Monday, May 9, 2016

ARABIC FOR BEGINNERS

ARABIC FOR BEGINNERS

I have always loved the sound of Arabic speech, Qur'anic recitation and even Arabic music. I think it is the world's most fascinating language. This love for the language made me intent on learning to read and speak Arabic. But learning Arabic has always been very difficult for me. 

Learning Arabic started out with a most embarrassing moment in my life. I was already a young  adult, a newly-wed, an electronics engineering graduate attending a Qur'an reading / conversational course for beginners for the very first time. But bear with me and allow me to fill you in about what happened prior to this event.

In my late teens whilst attending high school, I never really had time to attend Madrassa (Islamic school) or rather it wasn't a priority in my life at the time  due to commuting to and from schools, doing an insane amount of mandatory homework daily and studying over weekends. It was all about doing well at school. I was very studious and was always in the top five students in my class throughout my schooling career.
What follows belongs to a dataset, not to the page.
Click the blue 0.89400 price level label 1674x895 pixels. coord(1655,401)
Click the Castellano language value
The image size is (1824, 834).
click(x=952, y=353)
Being busy continued throughout the entire duration of high school and  perpetuated whiles studying electronic engineering, up to an including securing my first job. In a nutshell, I excelled secularly and academically but at the expense of my Islamic education which I now profusely regret. 

Looking back to my early teens whilst  I attended primary school, I religiously attended Madrassa, learnt the basic tenets of Islam and even attended a very elementary Arabic reading class. But I really struggled with Arabic and I think I may have even had mild dyslexia because I had extreme difficulty differentiating between similar looking Arabic characters. Nothing Arabic would stay inside my head and I even sounded dumb even though I was an ace student academically. 

However, during all this time, my parents felt that my Arabic progress was extremely slow, so thinking it was the teacher's inability to explain / teach, they  enrolled me in a different Madressa, and with a new Madrassa and a new teacher came a new learning /teaching system. So I had to start with the ABC's once again. 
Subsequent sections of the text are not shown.